Evaluate
$$I=\iint\limits_D(x^2-2xy+y^2)\,\mathrm{d}x\,\mathrm{d}y$$
where $D$ is bounded by $$x^2-y^2=4,~x^2-y^2=16,~y=\frac{x}{2}-5,~y=\frac{x}{2}+1.$$
Attempt. The obvious transformation $u=x^2-y^2,~v=2y-x$ has Jacobian determinant
$$det\frac{\partial(x,y)}{\partial(u,v)}=\frac{1}{det\frac{\partial(u,v)}{\partial(x,y)}}=\frac{1}{4x-2y},$$ where $x=x(u,v)$ and $y=y(u,v)$. So: $$I=\frac{1}{2}\iint\limits_{[4,16]\times[-10,2]}\frac{x^2-2xy+y^2}{|4x-2y|}\,\mathrm{d}u\,\mathrm{d}v,$$ but the function inside the integral seems compicated enough, in order to turn into a simple function of $u,\,v.$
Thanks for the help.
The problem with $u = x^2 - y^2, v = 2y-x$ is that it is difficult to express the objective as a function of $u,v$
Which gets me thinking about
$u = x+y\\ v = x-y\\ du dv = 2 dx dy$
This works nice with the objective and one of the functions on the boundary, but not the other.

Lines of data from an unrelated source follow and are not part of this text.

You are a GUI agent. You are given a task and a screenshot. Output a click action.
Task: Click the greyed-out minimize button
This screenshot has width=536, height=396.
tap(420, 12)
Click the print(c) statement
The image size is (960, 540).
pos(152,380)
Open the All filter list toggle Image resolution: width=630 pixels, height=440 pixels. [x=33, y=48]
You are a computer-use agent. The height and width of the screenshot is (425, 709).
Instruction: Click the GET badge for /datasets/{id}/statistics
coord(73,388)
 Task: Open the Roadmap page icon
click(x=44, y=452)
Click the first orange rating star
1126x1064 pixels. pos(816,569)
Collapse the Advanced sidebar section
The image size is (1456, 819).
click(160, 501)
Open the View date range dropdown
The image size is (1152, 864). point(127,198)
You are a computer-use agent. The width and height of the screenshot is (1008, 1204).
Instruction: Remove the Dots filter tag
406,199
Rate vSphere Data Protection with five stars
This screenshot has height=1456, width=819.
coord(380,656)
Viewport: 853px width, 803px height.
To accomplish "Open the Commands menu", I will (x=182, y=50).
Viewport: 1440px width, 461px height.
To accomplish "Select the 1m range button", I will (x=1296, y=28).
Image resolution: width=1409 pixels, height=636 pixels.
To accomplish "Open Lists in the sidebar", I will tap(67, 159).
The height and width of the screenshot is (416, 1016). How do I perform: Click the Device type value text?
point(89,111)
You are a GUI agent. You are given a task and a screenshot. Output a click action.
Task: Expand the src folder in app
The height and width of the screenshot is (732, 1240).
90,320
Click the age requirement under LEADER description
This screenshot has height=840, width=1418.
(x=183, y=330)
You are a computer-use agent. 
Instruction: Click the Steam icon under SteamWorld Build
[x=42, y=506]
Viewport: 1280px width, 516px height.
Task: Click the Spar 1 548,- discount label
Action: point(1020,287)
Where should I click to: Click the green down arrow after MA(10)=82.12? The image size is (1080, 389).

Our transformed objective is now $\frac 12 v^2$
and the boundaries are $uv = 4, uv = 16, u - 3v = -20, u-3v = 4$
Suppose we try:
$s = uv\\ t = u\\ v = \frac {s}{t} = v\\ u = t$
$du dv = \left|\begin{array}{} \frac{1}{t} &-\frac{s}{t^2}\\1 & 0\end{array}\right| = \frac {s}{t^2} ds dt$
After this transformation.
objective $\frac {s^3}{2}$
and the boundaries are $s = 4, s = 16, \frac{s}{t} - 3t = -20, \frac {s}{t}-3t = 4$
Can we express isolate $t$ in the following:
$ \frac {s}{t} - 3 t = -20\\ 3t^2 - 20 t - s\\ t = \frac {10 \pm \sqrt {100 + 3s}}{3}$
and
$t = \frac {2 \pm \sqrt {4 + 3s}}{3}$
At this point it is worth noting that if we sketch the region as it was originally defined there are, in fact two regions.
$\int_4^{16}\int_{\frac{2 - \sqrt{4+3s}}{3}}^{\frac{10 - \sqrt{100+3s}}{3}} s^3 \ dt\ ds + \int_4^{16}\int_{\frac{2 + \sqrt{4+3s}}{3}}^{\frac{10 + \sqrt{100+3s}}{3}} s^3 \ dt\ ds$
Rather than the two step transformation we could have said
$u = (x-y)(x+y)\\ v = x+y$
at the start. But, I didn't know that is what we needed.